- 304
TONGAN CLUB, TONGA ISLANDS
Description
- wood
Provenance
Wayne Heathcote, New York
Masco Corporation, Detroit
Sotheby's New York, May 17, 2002, lot 362
Todd Barlin, Sydney, acquired at the above auction
James Barzyk, Chicago, acquired from the above
Exhibited
The Kimbell Museum, Fort Worth, Island Ancestors: Oceanic Art from the Masco Collection, September 24, 1994 - May 5, 1996; additional venues:
Honolulu Academy of Arts, Honolulu, February 2 - March 26, 1995
The Detroit Institute of Arts, Detroit, June 11 - August 6, 1995
North Carolina Museum of Art, Raleigh, March 9 - May 5, 1996
Literature
Keith Saint Cartmail, The Art of Tonga, Honolulu, 1997, p. 131, cat. 89
Condition
In response to your inquiry, we are pleased to provide you with a general report of the condition of the property described above. Since we are not professional conservators or restorers, we urge you to consult with a restorer or conservator of your choice who will be better able to provide a detailed, professional report. Prospective buyers should inspect each lot to satisfy themselves as to condition and must understand that any statement made by Sotheby's is merely a subjective qualified opinion.

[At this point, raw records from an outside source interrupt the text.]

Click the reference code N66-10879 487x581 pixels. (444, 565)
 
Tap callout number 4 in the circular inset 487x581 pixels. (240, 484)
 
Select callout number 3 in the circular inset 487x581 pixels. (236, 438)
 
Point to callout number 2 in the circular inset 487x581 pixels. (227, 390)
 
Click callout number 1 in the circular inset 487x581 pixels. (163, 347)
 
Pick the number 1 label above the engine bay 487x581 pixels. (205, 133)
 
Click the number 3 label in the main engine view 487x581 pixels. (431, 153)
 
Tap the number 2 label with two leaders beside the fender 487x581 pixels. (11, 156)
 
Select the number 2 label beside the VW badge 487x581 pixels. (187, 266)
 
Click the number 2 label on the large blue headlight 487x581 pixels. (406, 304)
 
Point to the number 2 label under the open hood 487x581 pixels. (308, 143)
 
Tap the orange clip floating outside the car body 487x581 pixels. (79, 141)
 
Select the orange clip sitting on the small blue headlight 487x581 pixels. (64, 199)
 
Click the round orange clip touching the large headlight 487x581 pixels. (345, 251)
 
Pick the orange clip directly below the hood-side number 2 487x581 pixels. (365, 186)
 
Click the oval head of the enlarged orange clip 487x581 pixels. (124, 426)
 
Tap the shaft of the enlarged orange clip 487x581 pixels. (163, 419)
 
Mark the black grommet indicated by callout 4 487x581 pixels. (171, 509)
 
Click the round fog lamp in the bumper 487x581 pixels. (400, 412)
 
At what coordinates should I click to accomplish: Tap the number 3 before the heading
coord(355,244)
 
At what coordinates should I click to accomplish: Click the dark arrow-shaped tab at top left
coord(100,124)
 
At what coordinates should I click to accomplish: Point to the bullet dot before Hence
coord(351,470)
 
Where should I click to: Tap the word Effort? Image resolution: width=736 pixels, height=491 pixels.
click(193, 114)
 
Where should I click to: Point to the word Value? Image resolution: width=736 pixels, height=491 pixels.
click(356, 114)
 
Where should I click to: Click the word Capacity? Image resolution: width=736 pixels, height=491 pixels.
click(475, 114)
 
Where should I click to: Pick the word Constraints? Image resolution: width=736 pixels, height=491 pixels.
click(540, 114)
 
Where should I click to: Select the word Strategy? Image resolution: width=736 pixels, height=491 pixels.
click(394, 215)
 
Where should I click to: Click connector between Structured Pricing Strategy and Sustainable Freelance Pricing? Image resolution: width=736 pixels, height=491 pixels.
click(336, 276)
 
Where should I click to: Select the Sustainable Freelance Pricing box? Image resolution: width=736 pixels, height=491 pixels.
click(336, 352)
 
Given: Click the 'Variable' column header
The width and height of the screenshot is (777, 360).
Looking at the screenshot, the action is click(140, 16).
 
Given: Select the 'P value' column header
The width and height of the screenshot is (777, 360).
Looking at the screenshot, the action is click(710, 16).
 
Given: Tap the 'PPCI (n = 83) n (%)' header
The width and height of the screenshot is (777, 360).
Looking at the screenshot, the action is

NOTWITHSTANDING THIS REPORT OR ANY DISCUSSIONS CONCERNING CONDITION OF A LOT, ALL LOTS ARE OFFERED AND SOLD "AS IS" IN ACCORDANCE WITH THE CONDITIONS OF SALE PRINTED IN THE CATALOGUE.
Catalogue Note
Wardwell (1995: 180) notes: "As in other parts of Polynesia, warfare was an important element of Tongan culture, and long clubs were among the favored weapons... Some chiefs won their high positions 'with the use of the club on the battlefield' (Gifford 1929: 123)... Many clubs also served as insignia of rank."
St. Cartmail (1997: 131) illustrates the present club, calling it "a much rarer type of club [in] the form of a quatrefoil-section head made up of four serrated ridges." Mills (2009: 7-46) classifies this very rare form as part of his "'Akau Families J and K: Stellate and Polygonal 'Akau ", noting: "Gifford (1929: 207) recorded the name of an individual 'akau as Tu'i Tapavalu /'Eight-Sided Lord', as well as another club similarly titled Tu'i. Samwell recorded Tu'i, glossed 'Lord/King', in his short Tongan vocabulary of 1777, as a term meaning 'club' (Beaglehole 1988 [III]: 1045), which may simply reflect the artefact's exalted status or may have been a formal artefact class. If the latter, a tu'i must have been a type current in the 1770s and there are very few other types of that period for which the Tongan name is not already known. The formal complexity of the Stellate 'akau indicates a labour-intensity of sharply faceted, fine modelling chisel-work far beyond that of the other types, a trait widely taken to index high status. Peculiarly, their closest formal resemblance is not to any other West Polynesian weapons but rather the 'mace gods' of Central Polynesia (see Barrow 1979; Hooper 2006: 226, 232-33)".
For other longitudinally-ridged stellate 'Akau cf. one previously in the James T. Hooper Collection (Phelps 1976: 172, cat. 735) and another drawn by Sara Stone in her watercolor sketchbook of the 1780s (see Kaeppler 1999: 30, fig 29).